> _ABOUT THIS TASK_
When you reach the line containing "1000x563 pixels." in the data below, begin returning lines exactly as written, and stop once the line containing "Click the 适用于 iTunes badge" has been returned.
── SUPPLIED RECORDS ──
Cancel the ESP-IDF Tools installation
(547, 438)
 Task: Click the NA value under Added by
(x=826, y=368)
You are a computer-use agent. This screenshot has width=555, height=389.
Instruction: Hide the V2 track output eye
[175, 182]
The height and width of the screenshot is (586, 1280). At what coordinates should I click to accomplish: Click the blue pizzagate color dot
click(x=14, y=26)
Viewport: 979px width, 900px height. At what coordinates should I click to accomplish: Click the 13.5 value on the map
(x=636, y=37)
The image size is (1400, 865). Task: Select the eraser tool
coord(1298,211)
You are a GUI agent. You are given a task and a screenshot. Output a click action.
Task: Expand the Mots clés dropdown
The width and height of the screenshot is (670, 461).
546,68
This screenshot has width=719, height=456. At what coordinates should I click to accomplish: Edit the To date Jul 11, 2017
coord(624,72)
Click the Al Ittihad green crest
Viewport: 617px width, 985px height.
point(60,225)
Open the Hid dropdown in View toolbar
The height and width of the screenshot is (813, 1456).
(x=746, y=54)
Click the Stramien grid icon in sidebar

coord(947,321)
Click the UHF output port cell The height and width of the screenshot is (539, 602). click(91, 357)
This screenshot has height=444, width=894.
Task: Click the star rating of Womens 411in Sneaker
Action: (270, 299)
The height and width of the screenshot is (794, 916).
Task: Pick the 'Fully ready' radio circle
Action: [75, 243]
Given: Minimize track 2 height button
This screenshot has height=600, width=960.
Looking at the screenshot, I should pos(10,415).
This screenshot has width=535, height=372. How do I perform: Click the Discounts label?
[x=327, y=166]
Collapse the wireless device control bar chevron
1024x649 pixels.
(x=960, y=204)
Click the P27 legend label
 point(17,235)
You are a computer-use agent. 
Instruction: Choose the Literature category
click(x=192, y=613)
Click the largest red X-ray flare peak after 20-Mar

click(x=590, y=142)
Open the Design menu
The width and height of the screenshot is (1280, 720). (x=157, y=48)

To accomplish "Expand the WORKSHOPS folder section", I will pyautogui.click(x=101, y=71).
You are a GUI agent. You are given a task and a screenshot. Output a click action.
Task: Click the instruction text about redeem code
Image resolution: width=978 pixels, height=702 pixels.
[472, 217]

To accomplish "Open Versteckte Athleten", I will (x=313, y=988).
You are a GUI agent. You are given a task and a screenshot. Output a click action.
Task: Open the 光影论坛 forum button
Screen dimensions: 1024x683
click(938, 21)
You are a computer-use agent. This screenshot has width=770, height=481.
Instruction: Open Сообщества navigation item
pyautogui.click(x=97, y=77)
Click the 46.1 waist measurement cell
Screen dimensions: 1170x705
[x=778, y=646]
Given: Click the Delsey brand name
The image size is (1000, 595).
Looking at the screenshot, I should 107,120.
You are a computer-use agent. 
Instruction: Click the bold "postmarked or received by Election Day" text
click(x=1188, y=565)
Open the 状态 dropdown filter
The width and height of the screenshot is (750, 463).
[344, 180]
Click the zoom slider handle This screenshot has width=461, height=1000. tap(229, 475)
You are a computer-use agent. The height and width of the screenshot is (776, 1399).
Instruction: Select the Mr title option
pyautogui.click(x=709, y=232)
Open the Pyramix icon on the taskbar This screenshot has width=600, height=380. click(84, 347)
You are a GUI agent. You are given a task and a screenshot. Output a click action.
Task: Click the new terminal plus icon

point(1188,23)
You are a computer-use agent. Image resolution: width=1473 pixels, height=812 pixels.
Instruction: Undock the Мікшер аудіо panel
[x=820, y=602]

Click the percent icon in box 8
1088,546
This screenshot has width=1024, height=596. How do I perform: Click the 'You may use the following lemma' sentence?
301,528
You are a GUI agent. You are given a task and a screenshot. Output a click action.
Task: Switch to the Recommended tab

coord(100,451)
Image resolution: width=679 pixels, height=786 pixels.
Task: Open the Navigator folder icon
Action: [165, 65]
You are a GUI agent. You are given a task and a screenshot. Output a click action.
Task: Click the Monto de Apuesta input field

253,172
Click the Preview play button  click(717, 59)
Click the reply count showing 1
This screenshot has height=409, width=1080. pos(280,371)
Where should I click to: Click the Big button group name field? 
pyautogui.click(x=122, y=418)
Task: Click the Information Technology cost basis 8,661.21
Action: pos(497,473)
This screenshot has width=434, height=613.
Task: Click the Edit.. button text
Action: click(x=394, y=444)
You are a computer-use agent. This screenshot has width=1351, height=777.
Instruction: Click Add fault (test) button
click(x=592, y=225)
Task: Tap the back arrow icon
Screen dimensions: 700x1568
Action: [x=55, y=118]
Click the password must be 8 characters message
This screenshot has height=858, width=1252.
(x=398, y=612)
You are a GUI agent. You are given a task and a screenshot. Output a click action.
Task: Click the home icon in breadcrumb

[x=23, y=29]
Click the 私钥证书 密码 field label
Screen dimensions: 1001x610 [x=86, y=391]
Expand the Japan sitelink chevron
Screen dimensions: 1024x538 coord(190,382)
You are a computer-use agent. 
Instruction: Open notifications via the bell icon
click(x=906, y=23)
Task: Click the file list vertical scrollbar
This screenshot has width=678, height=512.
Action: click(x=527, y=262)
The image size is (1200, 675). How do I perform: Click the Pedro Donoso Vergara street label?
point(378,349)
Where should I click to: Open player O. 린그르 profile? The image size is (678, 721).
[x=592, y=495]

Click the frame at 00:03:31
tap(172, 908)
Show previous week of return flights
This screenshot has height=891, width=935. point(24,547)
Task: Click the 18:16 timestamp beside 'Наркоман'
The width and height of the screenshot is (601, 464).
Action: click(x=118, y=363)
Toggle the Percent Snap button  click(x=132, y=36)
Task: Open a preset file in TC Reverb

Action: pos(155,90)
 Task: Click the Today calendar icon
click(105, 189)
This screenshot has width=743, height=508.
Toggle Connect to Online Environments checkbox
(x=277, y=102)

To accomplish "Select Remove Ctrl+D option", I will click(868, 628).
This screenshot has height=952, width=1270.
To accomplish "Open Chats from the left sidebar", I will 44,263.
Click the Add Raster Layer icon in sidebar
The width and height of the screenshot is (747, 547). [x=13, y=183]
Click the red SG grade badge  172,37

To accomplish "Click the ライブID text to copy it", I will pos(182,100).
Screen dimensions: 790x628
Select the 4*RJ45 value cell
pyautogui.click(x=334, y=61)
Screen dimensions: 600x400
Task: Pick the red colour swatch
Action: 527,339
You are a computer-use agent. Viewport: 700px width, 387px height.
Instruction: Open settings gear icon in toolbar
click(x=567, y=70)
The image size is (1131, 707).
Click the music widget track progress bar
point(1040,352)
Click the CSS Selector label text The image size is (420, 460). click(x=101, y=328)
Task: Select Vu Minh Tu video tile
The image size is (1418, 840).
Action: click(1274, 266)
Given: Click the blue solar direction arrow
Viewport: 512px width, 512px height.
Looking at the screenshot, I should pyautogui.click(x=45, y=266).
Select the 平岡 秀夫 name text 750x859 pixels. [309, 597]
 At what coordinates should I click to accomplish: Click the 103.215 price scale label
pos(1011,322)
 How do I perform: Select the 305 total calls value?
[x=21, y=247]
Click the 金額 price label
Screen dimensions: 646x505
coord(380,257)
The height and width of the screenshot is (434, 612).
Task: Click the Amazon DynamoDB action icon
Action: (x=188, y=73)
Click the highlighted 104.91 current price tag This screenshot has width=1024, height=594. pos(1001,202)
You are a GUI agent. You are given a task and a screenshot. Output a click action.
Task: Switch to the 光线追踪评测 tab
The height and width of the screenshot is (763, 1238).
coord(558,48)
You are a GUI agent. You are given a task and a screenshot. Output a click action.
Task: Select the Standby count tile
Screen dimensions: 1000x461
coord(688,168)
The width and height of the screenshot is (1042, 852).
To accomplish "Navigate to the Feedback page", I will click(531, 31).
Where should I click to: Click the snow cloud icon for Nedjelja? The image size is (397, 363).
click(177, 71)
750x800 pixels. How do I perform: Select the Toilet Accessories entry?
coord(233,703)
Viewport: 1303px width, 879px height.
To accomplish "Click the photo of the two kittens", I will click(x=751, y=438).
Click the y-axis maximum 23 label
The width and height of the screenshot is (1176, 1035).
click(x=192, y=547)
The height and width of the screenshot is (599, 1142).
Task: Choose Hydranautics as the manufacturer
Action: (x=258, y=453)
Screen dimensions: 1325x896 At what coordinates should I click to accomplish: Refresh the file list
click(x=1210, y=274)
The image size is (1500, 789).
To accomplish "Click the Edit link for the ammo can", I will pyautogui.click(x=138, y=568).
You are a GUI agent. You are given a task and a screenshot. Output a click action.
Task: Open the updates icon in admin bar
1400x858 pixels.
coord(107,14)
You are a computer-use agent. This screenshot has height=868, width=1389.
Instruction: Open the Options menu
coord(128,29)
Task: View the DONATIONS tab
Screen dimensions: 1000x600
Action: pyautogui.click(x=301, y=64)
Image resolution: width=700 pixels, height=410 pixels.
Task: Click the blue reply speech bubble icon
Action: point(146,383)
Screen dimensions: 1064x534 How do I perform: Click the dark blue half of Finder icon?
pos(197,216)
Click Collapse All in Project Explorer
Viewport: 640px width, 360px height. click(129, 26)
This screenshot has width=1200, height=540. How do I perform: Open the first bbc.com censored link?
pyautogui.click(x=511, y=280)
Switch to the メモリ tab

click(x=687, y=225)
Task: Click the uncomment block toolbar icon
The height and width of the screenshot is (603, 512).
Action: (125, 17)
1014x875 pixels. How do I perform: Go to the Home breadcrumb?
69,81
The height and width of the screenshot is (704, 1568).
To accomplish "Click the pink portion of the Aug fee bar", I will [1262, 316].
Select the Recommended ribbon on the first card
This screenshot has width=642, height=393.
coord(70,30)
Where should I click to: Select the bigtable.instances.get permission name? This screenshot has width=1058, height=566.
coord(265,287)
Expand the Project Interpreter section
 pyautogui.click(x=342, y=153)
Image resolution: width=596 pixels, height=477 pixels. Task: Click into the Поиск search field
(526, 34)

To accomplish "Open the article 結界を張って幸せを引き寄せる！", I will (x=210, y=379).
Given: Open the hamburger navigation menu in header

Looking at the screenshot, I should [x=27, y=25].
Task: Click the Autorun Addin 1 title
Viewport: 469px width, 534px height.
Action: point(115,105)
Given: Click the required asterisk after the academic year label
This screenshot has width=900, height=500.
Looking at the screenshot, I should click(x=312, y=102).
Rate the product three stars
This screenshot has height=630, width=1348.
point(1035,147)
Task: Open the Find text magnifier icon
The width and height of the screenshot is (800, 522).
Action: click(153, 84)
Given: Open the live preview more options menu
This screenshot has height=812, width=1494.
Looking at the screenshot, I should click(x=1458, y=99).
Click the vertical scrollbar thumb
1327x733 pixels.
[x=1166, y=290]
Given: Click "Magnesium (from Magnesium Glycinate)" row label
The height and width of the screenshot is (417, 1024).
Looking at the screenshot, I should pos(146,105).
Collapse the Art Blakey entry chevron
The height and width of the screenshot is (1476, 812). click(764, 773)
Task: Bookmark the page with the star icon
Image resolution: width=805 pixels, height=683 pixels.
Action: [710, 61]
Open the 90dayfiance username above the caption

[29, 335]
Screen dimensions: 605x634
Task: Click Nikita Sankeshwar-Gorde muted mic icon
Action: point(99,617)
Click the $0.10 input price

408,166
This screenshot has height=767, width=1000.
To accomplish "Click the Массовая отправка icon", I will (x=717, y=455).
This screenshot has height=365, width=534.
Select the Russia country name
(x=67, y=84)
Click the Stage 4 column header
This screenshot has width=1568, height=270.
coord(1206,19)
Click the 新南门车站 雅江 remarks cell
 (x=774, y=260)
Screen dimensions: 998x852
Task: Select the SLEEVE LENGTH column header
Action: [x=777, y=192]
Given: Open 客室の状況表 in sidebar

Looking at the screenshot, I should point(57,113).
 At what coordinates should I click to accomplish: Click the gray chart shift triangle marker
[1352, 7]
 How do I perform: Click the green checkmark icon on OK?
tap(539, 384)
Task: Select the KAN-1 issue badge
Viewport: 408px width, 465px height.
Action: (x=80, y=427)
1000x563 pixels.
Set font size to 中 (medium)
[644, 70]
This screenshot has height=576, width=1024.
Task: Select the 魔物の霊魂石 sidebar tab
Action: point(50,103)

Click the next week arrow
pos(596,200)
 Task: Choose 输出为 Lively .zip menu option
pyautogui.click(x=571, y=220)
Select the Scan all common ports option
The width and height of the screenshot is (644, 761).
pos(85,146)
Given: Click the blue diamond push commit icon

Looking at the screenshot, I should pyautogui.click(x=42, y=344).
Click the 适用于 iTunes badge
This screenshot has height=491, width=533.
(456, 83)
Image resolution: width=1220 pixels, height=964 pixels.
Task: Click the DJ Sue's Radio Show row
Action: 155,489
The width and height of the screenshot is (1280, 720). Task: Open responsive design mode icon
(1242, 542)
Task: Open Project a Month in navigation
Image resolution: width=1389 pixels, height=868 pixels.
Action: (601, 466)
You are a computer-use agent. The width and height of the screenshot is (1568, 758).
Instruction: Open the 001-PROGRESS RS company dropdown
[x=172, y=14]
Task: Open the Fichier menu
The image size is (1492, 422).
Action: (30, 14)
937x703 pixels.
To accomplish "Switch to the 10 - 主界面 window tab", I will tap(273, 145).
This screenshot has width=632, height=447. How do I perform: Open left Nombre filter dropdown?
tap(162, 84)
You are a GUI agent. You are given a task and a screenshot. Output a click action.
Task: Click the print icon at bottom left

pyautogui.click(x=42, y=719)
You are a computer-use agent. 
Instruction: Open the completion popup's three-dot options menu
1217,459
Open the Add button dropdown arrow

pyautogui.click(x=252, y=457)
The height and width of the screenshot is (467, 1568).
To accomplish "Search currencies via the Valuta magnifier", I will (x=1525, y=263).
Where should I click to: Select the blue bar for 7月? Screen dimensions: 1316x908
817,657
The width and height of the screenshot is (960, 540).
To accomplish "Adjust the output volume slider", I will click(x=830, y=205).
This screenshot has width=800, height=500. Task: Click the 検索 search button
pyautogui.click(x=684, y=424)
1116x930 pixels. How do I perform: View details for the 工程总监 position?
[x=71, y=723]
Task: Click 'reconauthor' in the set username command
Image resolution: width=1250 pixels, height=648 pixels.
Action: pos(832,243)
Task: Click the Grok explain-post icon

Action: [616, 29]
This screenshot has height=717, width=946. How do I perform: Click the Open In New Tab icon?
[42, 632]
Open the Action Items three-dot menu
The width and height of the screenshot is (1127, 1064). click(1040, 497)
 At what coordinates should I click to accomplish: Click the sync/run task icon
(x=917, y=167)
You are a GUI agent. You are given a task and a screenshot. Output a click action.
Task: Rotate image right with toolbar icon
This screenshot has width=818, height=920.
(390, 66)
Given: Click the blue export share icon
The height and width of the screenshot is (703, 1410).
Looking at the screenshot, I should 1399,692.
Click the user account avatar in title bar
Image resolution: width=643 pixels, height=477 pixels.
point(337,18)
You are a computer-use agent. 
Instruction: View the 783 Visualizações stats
───
> _EXPECTED OUTPUT_
1000x563 pixels.
Set font size to 中 (medium)
[644, 70]
This screenshot has height=576, width=1024.
Task: Select the 魔物の霊魂石 sidebar tab
Action: point(50,103)

Click the next week arrow
pos(596,200)
 Task: Choose 输出为 Lively .zip menu option
pyautogui.click(x=571, y=220)
Select the Scan all common ports option
The width and height of the screenshot is (644, 761).
pos(85,146)
Given: Click the blue diamond push commit icon

Looking at the screenshot, I should pyautogui.click(x=42, y=344).
Click the 适用于 iTunes badge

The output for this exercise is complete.